Thursday, August 13, 2015
Review: "Straight Outta Compton"
Even for a total rap agnostic like yours truly, it wasn't hard to recognize the power and brutal honesty of N.W.A. and the other early driving forces of what came to be known as "gangsta rap."
Exploding on the staid late 1980s music scene like a Molotov cocktail at a cocktail party, N.W.A.'s 1988 album, "Straight Outta Compton," gave voice to a generation of young black men who grew up feeling like they had the boot of society in general, and law enforcement officials in particular, pressed up against the back of their neck.

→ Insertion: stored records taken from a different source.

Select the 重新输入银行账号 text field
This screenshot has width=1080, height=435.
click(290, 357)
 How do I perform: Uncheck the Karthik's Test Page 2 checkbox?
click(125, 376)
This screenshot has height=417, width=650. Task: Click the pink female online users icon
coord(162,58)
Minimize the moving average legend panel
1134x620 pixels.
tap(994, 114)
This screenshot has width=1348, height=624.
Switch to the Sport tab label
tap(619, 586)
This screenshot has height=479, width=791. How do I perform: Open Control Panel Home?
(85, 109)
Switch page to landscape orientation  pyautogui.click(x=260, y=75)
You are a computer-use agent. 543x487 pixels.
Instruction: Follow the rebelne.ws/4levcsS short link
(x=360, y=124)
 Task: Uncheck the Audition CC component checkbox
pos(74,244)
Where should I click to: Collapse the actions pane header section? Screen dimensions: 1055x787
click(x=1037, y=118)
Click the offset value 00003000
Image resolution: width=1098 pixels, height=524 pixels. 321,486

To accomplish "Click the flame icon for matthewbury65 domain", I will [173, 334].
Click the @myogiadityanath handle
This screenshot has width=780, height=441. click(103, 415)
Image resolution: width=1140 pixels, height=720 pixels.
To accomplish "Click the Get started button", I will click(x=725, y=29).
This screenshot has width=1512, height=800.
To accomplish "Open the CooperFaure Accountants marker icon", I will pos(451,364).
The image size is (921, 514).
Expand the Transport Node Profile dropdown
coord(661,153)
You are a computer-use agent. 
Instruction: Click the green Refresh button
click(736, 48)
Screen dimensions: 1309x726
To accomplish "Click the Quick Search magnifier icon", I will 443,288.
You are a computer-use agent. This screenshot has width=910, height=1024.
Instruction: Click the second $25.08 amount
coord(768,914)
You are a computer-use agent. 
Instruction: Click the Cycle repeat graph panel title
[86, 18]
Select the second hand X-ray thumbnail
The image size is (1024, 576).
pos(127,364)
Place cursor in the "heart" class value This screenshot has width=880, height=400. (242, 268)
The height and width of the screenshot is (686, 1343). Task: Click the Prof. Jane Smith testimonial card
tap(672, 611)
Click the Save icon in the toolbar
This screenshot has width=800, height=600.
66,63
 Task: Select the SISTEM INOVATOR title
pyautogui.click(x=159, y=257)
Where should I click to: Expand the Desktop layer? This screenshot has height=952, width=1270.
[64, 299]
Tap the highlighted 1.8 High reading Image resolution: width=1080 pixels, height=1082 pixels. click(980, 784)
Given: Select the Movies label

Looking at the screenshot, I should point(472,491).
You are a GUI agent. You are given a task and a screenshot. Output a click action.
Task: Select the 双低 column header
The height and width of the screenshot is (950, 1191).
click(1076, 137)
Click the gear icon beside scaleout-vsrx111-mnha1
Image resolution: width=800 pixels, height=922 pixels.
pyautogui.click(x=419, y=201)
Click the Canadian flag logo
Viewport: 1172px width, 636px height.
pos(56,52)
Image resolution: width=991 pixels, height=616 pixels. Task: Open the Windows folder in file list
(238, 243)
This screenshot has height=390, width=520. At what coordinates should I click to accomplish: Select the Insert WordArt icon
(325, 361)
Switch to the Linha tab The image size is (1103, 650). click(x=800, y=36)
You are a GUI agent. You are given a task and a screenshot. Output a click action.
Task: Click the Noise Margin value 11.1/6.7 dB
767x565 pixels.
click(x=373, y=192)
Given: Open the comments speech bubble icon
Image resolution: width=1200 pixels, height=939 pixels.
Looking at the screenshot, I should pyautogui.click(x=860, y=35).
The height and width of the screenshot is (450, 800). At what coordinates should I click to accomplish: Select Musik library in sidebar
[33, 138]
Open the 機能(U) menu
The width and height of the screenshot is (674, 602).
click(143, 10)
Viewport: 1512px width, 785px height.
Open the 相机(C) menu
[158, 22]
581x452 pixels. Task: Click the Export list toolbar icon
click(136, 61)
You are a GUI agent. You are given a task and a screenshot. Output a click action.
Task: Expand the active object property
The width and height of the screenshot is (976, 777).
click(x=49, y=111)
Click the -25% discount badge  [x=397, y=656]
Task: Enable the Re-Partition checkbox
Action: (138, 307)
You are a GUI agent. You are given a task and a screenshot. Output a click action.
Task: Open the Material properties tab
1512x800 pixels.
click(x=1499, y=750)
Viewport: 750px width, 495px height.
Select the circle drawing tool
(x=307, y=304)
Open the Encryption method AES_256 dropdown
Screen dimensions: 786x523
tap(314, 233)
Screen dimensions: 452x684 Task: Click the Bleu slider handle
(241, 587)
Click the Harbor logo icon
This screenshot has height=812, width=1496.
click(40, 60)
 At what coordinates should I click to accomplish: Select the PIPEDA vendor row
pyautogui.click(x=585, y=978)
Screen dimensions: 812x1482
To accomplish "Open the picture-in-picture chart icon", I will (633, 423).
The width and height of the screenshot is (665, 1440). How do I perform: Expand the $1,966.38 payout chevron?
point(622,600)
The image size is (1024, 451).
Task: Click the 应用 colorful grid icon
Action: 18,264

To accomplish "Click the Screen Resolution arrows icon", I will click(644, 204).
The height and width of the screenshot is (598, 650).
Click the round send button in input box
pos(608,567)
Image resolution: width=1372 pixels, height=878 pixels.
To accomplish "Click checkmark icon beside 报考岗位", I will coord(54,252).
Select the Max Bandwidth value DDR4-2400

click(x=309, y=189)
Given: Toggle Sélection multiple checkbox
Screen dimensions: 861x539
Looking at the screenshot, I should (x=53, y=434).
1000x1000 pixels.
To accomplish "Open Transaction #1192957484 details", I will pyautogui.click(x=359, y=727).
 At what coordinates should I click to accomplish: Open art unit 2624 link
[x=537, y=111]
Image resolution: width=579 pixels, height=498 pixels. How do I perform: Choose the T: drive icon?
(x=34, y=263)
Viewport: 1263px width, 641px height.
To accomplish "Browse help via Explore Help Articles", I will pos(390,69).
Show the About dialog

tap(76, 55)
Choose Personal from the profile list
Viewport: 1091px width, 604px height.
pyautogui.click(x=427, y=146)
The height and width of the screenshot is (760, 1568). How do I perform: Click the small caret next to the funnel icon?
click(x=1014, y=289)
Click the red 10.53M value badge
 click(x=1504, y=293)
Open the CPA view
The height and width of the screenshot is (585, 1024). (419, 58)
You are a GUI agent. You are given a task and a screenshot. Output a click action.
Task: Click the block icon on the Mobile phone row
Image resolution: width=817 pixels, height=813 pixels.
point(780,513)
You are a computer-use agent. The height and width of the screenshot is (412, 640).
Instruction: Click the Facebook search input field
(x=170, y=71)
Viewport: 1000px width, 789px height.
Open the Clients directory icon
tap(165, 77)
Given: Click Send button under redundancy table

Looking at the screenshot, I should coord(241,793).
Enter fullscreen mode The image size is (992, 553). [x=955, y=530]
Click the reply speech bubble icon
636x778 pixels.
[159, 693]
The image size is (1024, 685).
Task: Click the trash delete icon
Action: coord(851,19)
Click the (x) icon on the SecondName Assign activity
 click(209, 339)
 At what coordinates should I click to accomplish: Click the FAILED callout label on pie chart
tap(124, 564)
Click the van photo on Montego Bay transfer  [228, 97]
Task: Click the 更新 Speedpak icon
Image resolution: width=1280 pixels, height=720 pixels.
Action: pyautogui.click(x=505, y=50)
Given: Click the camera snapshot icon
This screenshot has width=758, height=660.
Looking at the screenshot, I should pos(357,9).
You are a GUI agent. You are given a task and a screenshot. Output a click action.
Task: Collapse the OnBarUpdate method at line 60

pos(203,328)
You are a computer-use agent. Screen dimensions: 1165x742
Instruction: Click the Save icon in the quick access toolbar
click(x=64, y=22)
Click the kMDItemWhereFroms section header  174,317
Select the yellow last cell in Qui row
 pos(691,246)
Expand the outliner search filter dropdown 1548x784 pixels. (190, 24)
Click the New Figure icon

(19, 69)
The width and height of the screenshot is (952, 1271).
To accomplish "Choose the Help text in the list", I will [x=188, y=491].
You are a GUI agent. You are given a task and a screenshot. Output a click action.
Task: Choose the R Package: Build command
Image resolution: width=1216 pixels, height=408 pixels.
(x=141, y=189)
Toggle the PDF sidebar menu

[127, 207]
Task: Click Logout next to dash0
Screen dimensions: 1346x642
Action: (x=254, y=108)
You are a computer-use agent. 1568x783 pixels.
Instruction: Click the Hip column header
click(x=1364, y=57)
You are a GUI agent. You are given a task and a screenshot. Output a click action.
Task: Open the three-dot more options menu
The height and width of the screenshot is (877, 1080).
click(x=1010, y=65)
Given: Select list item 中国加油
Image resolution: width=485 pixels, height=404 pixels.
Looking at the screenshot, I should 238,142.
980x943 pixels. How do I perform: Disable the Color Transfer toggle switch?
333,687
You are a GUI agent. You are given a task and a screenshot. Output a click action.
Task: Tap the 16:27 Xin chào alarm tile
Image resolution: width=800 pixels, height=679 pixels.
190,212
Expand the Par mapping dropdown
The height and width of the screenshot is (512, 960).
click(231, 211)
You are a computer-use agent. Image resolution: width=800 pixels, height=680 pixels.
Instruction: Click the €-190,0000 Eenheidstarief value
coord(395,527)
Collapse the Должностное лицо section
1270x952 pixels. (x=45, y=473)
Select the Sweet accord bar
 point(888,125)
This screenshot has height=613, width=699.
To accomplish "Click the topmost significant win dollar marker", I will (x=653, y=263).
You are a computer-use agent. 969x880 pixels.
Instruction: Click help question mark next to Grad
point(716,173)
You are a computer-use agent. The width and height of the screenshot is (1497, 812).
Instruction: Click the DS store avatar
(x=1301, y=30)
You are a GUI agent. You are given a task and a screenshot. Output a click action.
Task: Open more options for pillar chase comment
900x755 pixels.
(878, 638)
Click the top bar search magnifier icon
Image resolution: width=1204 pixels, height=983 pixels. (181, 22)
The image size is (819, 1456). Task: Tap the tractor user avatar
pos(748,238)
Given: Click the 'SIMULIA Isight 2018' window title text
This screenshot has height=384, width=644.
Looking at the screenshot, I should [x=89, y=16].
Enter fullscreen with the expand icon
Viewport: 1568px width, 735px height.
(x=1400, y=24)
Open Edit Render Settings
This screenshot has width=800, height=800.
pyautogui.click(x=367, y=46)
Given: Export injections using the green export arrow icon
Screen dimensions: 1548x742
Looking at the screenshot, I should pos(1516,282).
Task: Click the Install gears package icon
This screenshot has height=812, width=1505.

Their music was loud, proud, rude, crude, defiant and energetic. Shocking to mainstream white ears, these were the true life stories of urban youths surrounded every day by violence and drugs.
The movie about them, directed by F. Gary Gray from a script by Andrea Berloff and Jonathan Herman, traces the quick rise and quicker fall of N.W.A., but also aims for more. It's essentially the history of the first decade of a new art form and the seedy, frequently violent business that sprung up around it. We witness the rise of the East Coast-vs.-West Coast rap war, and watch artists pushed aside by thugs.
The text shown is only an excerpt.